SOURCE RECORDS:
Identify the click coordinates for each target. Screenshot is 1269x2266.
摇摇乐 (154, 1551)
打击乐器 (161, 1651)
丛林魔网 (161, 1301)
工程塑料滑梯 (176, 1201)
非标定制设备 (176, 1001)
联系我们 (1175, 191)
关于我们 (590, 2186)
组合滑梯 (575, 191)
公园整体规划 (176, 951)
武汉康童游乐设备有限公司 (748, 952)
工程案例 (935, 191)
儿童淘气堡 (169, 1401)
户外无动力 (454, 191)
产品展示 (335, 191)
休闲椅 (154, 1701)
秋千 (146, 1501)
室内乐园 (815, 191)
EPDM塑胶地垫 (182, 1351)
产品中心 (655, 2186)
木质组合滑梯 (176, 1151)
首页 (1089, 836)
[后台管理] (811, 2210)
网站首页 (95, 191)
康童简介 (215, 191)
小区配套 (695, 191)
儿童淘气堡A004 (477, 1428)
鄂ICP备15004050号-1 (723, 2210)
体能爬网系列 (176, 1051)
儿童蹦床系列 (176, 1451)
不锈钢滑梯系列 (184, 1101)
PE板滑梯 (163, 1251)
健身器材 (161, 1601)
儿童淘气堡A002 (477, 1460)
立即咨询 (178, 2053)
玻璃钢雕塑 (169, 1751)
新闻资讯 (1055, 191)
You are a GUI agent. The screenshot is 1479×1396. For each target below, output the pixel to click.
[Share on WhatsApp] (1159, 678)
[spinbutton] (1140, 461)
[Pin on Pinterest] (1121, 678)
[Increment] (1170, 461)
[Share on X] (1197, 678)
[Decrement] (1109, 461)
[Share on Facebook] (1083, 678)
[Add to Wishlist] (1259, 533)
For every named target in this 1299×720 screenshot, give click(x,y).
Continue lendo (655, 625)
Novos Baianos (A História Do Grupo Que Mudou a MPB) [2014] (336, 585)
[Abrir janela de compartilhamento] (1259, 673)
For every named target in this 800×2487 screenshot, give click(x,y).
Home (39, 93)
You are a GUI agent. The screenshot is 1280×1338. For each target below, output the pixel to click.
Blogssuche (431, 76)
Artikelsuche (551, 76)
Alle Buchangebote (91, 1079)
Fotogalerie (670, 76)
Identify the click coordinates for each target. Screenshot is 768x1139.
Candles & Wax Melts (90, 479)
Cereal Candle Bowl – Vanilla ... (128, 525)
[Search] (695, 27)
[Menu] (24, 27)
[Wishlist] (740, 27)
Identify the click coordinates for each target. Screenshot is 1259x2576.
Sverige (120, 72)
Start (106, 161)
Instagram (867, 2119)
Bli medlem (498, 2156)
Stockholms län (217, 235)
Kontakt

YOUR INSTRUCTIONS: Arrange all of the lines above as a numbered list, leaving out any blank lines.

OUTPUT BELOW:
1. Identify the click coordinates for each target. Screenshot is 1269x2266.
2. 摇摇乐 (154, 1551)
3. 打击乐器 (161, 1651)
4. 丛林魔网 (161, 1301)
5. 工程塑料滑梯 (176, 1201)
6. 非标定制设备 (176, 1001)
7. 联系我们 (1175, 191)
8. 关于我们 (590, 2186)
9. 组合滑梯 (575, 191)
10. 公园整体规划 (176, 951)
11. 武汉康童游乐设备有限公司 (748, 952)
12. 工程案例 (935, 191)
13. 儿童淘气堡 (169, 1401)
14. 户外无动力 (454, 191)
15. 产品展示 (335, 191)
16. 休闲椅 (154, 1701)
17. 秋千 (146, 1501)
18. 室内乐园 (815, 191)
19. EPDM塑胶地垫 (182, 1351)
20. 产品中心 (655, 2186)
21. 木质组合滑梯 (176, 1151)
22. 首页 (1089, 836)
23. [后台管理] (811, 2210)
24. 网站首页 (95, 191)
25. 康童简介 (215, 191)
26. 小区配套 (695, 191)
27. 儿童淘气堡A004 (477, 1428)
28. 鄂ICP备15004050号-1 (723, 2210)
29. 体能爬网系列 (176, 1051)
30. 儿童蹦床系列 (176, 1451)
31. 不锈钢滑梯系列 (184, 1101)
32. PE板滑梯 (163, 1251)
33. 健身器材 (161, 1601)
34. 儿童淘气堡A002 (477, 1460)
35. 立即咨询 (178, 2053)
36. 玻璃钢雕塑 (169, 1751)
37. 新闻资讯 (1055, 191)
38. You are a GUI agent. The screenshot is 1479×1396. For each target below, output the pixel to click.
39. [Share on WhatsApp] (1159, 678)
40. [spinbutton] (1140, 461)
41. [Pin on Pinterest] (1121, 678)
42. [Increment] (1170, 461)
43. [Share on X] (1197, 678)
44. [Decrement] (1109, 461)
45. [Share on Facebook] (1083, 678)
46. [Add to Wishlist] (1259, 533)
47. For every named target in this 1299×720 screenshot, give click(x,y).
48. Continue lendo (655, 625)
49. Novos Baianos (A História Do Grupo Que Mudou a MPB) [2014] (336, 585)
50. [Abrir janela de compartilhamento] (1259, 673)
51. For every named target in this 800×2487 screenshot, give click(x,y).
52. Home (39, 93)
53. You are a GUI agent. The screenshot is 1280×1338. For each target below, output the pixel to click.
54. Blogssuche (431, 76)
55. Artikelsuche (551, 76)
56. Alle Buchangebote (91, 1079)
57. Fotogalerie (670, 76)
58. Identify the click coordinates for each target. Screenshot is 768x1139.
59. Candles & Wax Melts (90, 479)
60. Cereal Candle Bowl – Vanilla ... (128, 525)
61. [Search] (695, 27)
62. [Menu] (24, 27)
63. [Wishlist] (740, 27)
64. Identify the click coordinates for each target. Screenshot is 1259x2576.
65. Sverige (120, 72)
66. Start (106, 161)
67. Instagram (867, 2119)
68. Bli medlem (498, 2156)
69. Stockholms län (217, 235)
70. Kontakt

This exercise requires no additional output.